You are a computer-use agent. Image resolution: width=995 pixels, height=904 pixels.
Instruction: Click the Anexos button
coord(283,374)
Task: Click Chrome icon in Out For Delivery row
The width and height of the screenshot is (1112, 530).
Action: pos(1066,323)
--*--
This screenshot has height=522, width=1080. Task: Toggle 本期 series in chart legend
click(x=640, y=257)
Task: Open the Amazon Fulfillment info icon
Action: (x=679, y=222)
--*--
| Task item |
Look in the material above for the line with "You are a computer-use" and the line with "Task: Click Chrome", and transcribe exactly those lines and all lines between them, nothing more.

| Exercise result |
You are a computer-use agent. Image resolution: width=995 pixels, height=904 pixels.
Instruction: Click the Anexos button
coord(283,374)
Task: Click Chrome icon in Out For Delivery row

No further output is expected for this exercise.